Le Dac HD est plus lisse, moins précis et analytique, plus rond et présente des couleurs moins variées. De l’avis général, il se défend cependant plutôt bien, compte tenu de son prix.

Le convertisseur A2C se défend assez bien malgré son âge, mais devient assez nettement "brouillon" quand le message devient complexe, ce qui est le cas lorsque de multiples percussions sont simultanément mises en œuvre.

Conclusions

A l’issue de ce premier "round", il apparaît que les comparaisons de convertisseurs doivent être menés avec prudence, en évitant l’effet potentiel des paramètres cachés. En outre, les multiples précautions à prendre et la durée des écoutes font que les auditeurs arrivent vite à saturation.

Un jugement plus serein est cependant possible en jugeant les appareils sur les satisfactions musicales qu’ils apportent après usage sur le moyen terme, mais cette démarche implique soit des prêts de durée suffisante, soit une démarche d’acquisition et revente de type essais et erreurs.

Si une première conclusion est possible à ce stade, elle serait de constater que des appareils prévus pour la prise de son s’avèrent très performants. En outre, ils présentent un rapport qualité/prix très favorable dès lors que certains d’entre eux convertissent dans les deux sens [7] (de l’analogique au numérique et du numérique à l’analogique), permettant ainsi, par exemple, de numériser des disques vinyle dans les meilleures conditions ou de procéder à des prises de son. Ce rapport qualité prix est encore renforcé dans le cas du RME, lorsque l’on considère qu’il convertit dans les deux sens sur huit canaux, autorisant une utilisation en enregistrement et écoute multicanal.

Les convertisseurs RME et Lavry seront donc nos recommandations à la suite de cette première comparaison.

JM. Grandemange. (écrit en juin 2016)


Annexe
A2C Hermès : voir présentation et banc d’essai dans la Nouvelle Revue du Son de novembre 1999, ce qui donne une idée de l’ancienneté de ce produit. Prix actualisé de l’ordre de 900 euros.
Dac HD : voir présentation et banc d’essai sur http://www.stereophile.com/content/halide-design-dac-hd-da-converter#pai5JrKvMJsFPiYd.97 (août 2012).
RME UFX : voir documentation sur http://www.rme-audio.de/products/fireface_ufx.php.
Lavry DA11 : voir le site http://www.lavryengineering.com/products/pro-audio/da11.html


[1 : Le lecteur universel Primare BD32 qui sera utilisé pour une des écoutes a un niveau de… 4,3V, ce qui est excessif. Cette valeur est identique pour les sorties RCA et XLR. .

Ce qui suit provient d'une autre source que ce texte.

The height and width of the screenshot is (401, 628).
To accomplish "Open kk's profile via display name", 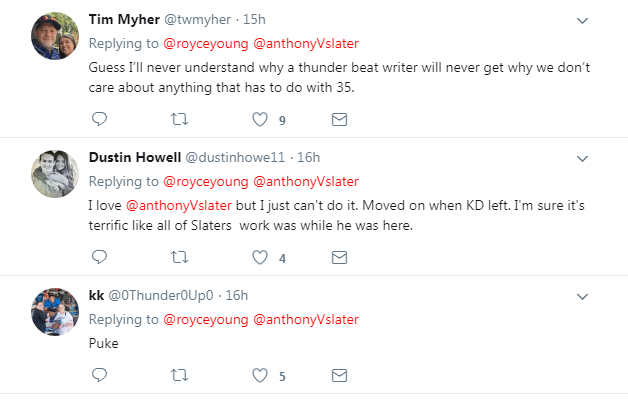I will [x=96, y=296].
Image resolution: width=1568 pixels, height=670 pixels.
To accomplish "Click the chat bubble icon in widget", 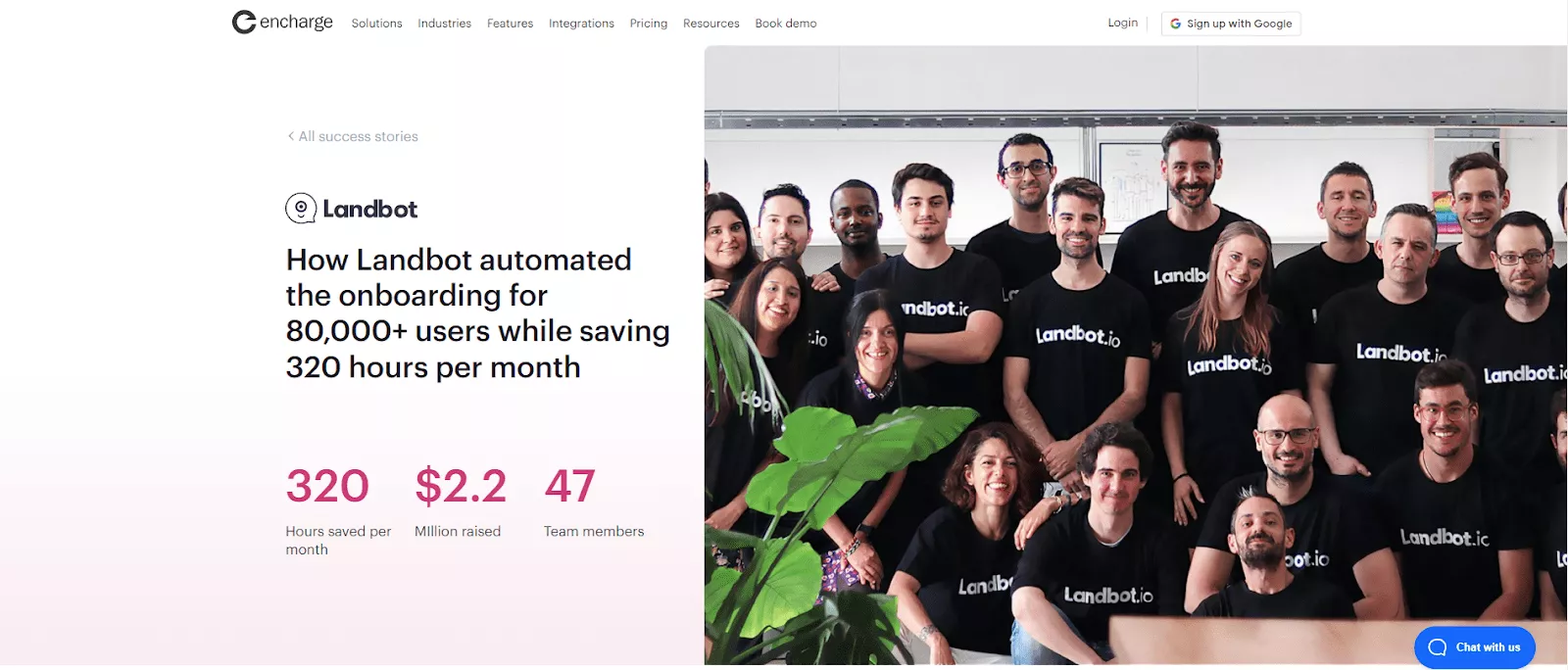I will pyautogui.click(x=1438, y=647).
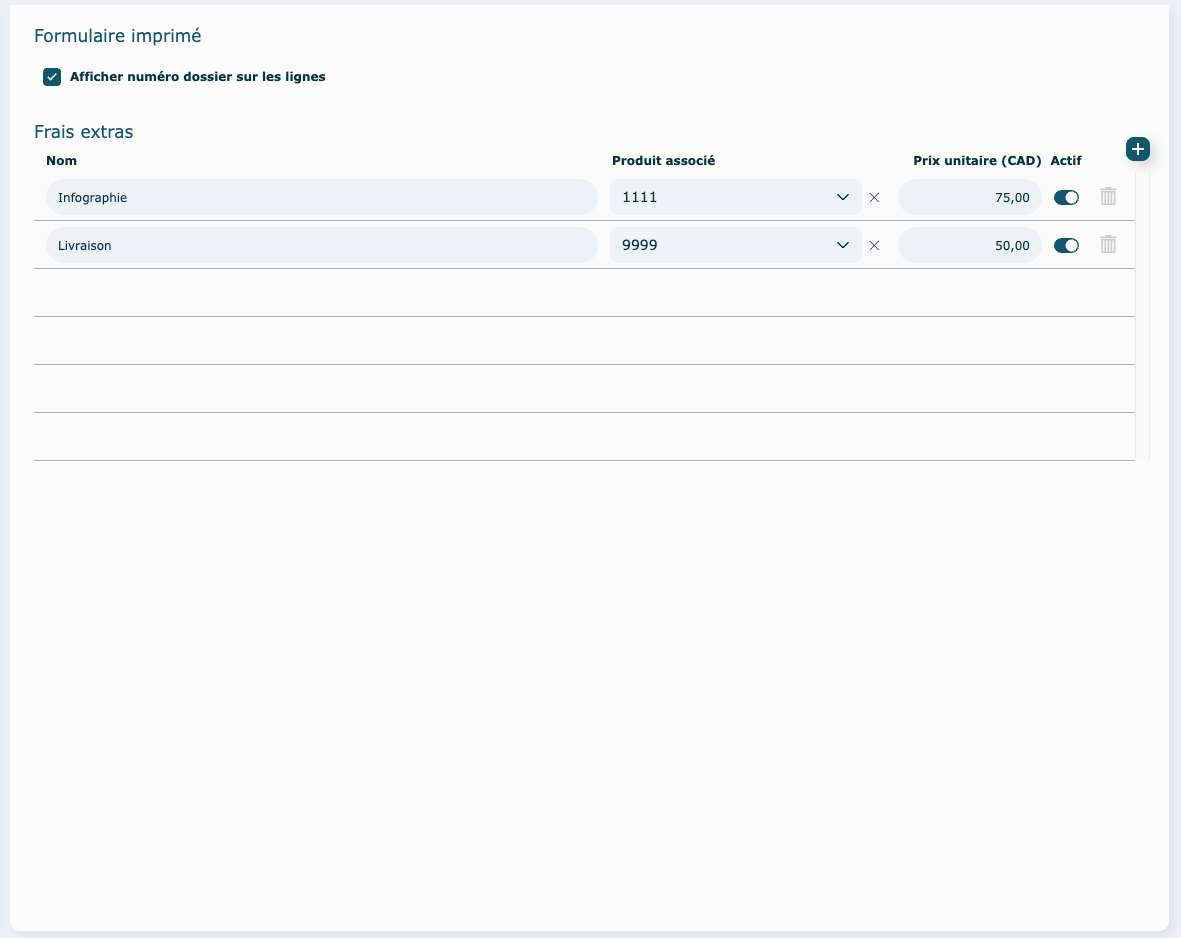Click the Prix unitaire (CAD) column header
Viewport: 1181px width, 938px height.
click(977, 161)
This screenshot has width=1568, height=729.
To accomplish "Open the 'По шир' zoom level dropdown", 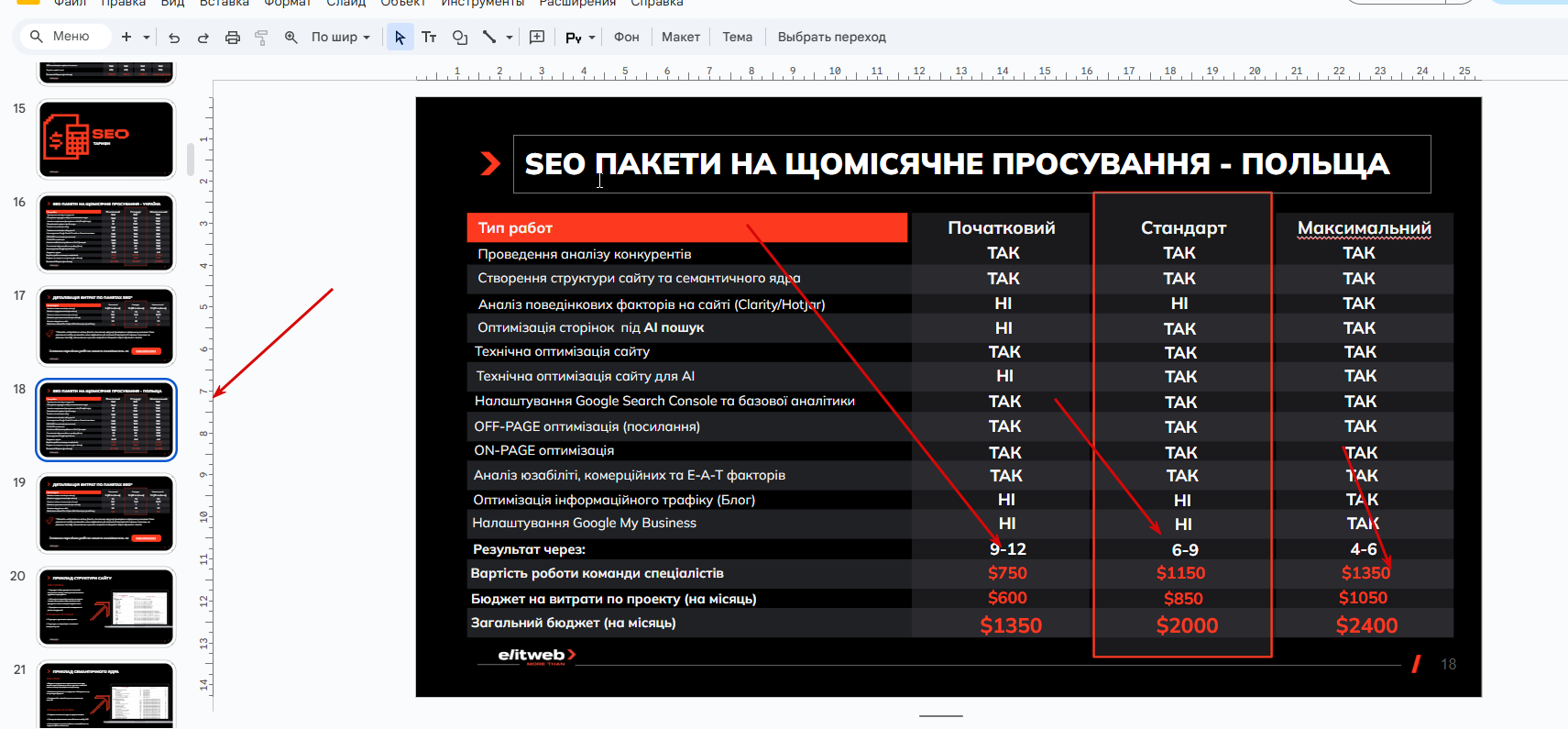I will (x=341, y=38).
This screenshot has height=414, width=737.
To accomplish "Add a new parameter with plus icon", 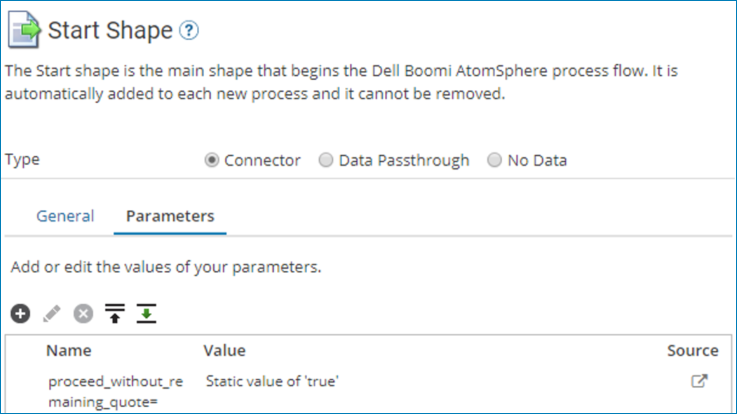I will [x=20, y=314].
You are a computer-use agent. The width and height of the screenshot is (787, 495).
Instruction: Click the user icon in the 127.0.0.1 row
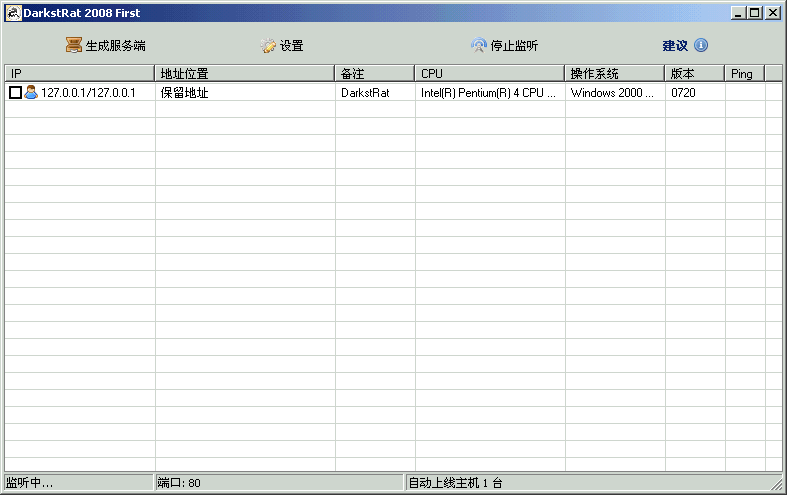coord(31,93)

[2 : Une recherche récente sur Internet me conduit à m’interroger sur la disponibilité actuelle de ce convertisseur.

[3 : Il est à noter que la couche SACD a été lue avec le lecteur universel BD12, alors que la couche CD l’a été après enregistrement sur ordinateur et lecture dans les conditions de la comparaison objet du présent article. Une variable additionnelle a donc été introduite dont il faudra évaluer l’importance à une autre occasion.

[4 : Ancien professionnel du son, il indique que lors d’essais de gravures directes successives, il fallait vingt copies de copies pour dégrader significativement le son, alors qu’en enregistrement magnétique analogique, il en suffisait de sept, ce qui est significatif de la qualité que l’on peut attendre de cette technique de gravure.

[5 : En lieu et place du logiciel Pure Music utilisé pour les écoutes évoquées ci-dessus (cf. http://www.channld.com/puremusic/).

[6 : Une autre possibilité serait de confier le ré-échantillonnage à 96 kHz au logiciel et d’entrer dans le convertisseur à cette nouvelle fréquence. Ceci pourra aussi faire l’objet d’une évaluation spécifique.

[7 : Ce n’est malheureusement pas de cas du Lavry qui ne convertit que dans un seul sens. Pour la conversion analogique-digital, la marque commercialise un modèle AD11.